> _Work to be completed_:
Reproduce the passage of the gcpdiag runbook text below from "Instance's Compute Engine VM performance: Checks" up to and including "on port 127.0.0.1:8080.", keeping every character unchanged.

> _Text block_:
Investigate an instance stuck in provisioning by using gcpdiag

gcpdiag is an open source tool. It is not an officially supported Google Cloud product. You can use the gcpdiag tool to help you identify and fix Google Cloud project issues. For more information, see the gcpdiag project on GitHub.

This gcpdiag runbook investigates potential causes for a Vertex AI Workbench instance to get stuck in provisioning status, including the following areas:

Status: Checks the instance's current status to ensure that it is stuck in provisioning and not stopped or active.
Instance's Compute Engine VM boot disk image: Checks whether the instance was created with a custom container, an official workbench-instances image, Deep Learning VM Images, or unsupported images that might cause the instance to get stuck in provisioning status.
Custom scripts: Checks whether the instance is using custom startup or post-startup scripts that change the default Jupyter port or break dependencies that might cause the instance to get stuck in provisioning status.
Environment version: Checks whether the instance is using the latest environment version by checking its upgradability. Earlier versions might cause the instance to get stuck in provisioning status.
Instance's Compute Engine VM performance: Checks the VM's current performance to ensure that it isn't impaired by high CPU usage, insufficient memory, or disk space issues that might disrupt normal operations.
Instance's Compute Engine serial port or system logging: Checks whether the instance has serial port logs, which are analyzed to ensure that Jupyter is running on port 127.0.0.1:8080.
Instance's Compute Engine SSH and terminal access: Checks whether the instance's Compute Engine VM is running so that the user can SSH and open a terminal to verify that space usage in 'home/jupyter' is lower than 85%. If no space is left, this might cause the instance to get stuck in provisioning status.
External IP turned off: Checks whether external IP access is turned off. An incorrect networking configuration can cause the instance to get stuck in provisioning status.

Google Cloud console

Complete and then copy the following command.

GOOGLE_AUTH_TOKEN=GOOGLE_AUTH_TOKEN \
  gcpdiag runbook vertex/workbench-instance-stuck-in-provisioning \
    --parameter project_id=PROJECT_ID \
    --parameter instance_name=INSTANCE_NAME \
    --parameter zone=ZONE \
    --auto --reason=REASON

Open the Google Cloud console and activate Cloud Shell.

Open Cloud console

Paste the copied command.
Run the gcpdiag command, which downloads the gcpdiag docker image, and then performs diagnostic checks. If applicable, follow the output instructions to fix failed checks.

Docker

You can run gcpdiag using a wrapper that starts gcpdiag in a Docker container. Docker or Podman must be installed.

> _Data for analysis_:
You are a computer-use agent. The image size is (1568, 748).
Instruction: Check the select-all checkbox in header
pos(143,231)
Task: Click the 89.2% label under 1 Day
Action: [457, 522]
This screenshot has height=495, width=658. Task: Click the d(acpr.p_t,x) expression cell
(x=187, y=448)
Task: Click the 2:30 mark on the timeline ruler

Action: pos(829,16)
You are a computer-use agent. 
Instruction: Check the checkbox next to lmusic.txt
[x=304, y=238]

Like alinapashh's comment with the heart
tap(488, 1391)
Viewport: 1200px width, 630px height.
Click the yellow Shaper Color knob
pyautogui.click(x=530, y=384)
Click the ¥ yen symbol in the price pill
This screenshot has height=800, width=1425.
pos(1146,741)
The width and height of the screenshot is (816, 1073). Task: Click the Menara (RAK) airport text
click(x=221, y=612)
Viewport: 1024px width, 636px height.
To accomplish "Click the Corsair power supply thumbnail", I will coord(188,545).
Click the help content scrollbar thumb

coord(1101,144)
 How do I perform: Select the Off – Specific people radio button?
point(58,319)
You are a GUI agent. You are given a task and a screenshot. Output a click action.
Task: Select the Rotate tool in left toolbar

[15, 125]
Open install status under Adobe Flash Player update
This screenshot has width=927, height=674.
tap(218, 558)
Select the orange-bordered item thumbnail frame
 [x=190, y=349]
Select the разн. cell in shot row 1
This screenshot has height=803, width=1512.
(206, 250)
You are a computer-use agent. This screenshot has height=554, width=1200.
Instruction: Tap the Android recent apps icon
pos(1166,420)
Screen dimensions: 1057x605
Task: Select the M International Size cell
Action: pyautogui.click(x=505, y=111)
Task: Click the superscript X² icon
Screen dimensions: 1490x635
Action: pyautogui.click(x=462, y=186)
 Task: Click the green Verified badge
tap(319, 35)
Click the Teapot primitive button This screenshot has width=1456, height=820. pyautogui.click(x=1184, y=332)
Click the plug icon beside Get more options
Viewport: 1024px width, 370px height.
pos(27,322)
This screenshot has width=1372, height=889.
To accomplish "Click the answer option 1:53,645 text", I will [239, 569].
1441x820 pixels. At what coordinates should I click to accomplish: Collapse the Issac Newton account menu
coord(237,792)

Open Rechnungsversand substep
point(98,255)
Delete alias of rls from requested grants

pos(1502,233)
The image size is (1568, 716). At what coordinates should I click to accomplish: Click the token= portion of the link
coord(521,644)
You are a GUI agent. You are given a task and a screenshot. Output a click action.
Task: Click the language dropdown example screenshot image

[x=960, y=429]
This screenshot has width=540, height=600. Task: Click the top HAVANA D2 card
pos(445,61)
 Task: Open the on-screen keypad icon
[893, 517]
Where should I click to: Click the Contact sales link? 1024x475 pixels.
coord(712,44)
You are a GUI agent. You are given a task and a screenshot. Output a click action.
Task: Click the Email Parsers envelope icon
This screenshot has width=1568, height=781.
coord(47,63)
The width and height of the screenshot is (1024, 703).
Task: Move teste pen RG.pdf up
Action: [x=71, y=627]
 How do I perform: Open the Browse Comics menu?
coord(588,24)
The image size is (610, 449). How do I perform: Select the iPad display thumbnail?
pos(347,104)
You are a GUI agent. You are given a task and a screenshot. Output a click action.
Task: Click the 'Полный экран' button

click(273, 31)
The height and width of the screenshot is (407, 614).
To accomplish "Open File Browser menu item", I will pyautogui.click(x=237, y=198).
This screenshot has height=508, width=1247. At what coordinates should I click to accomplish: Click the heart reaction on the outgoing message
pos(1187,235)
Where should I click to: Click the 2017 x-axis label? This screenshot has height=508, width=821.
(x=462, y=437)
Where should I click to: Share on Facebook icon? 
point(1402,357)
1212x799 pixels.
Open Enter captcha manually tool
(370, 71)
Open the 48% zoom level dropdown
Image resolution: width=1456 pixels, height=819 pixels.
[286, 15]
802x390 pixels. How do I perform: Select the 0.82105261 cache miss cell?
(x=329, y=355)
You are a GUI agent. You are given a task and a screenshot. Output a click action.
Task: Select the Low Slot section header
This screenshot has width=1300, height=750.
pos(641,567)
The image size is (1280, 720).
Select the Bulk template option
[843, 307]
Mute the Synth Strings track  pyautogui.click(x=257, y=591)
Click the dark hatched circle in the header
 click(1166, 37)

> _Task answer_:
Instance's Compute Engine VM performance: Checks the VM's current performance to ensure that it isn't impaired by high CPU usage, insufficient memory, or disk space issues that might disrupt normal operations.
Instance's Compute Engine serial port or system logging: Checks whether the instance has serial port logs, which are analyzed to ensure that Jupyter is running on port 127.0.0.1:8080.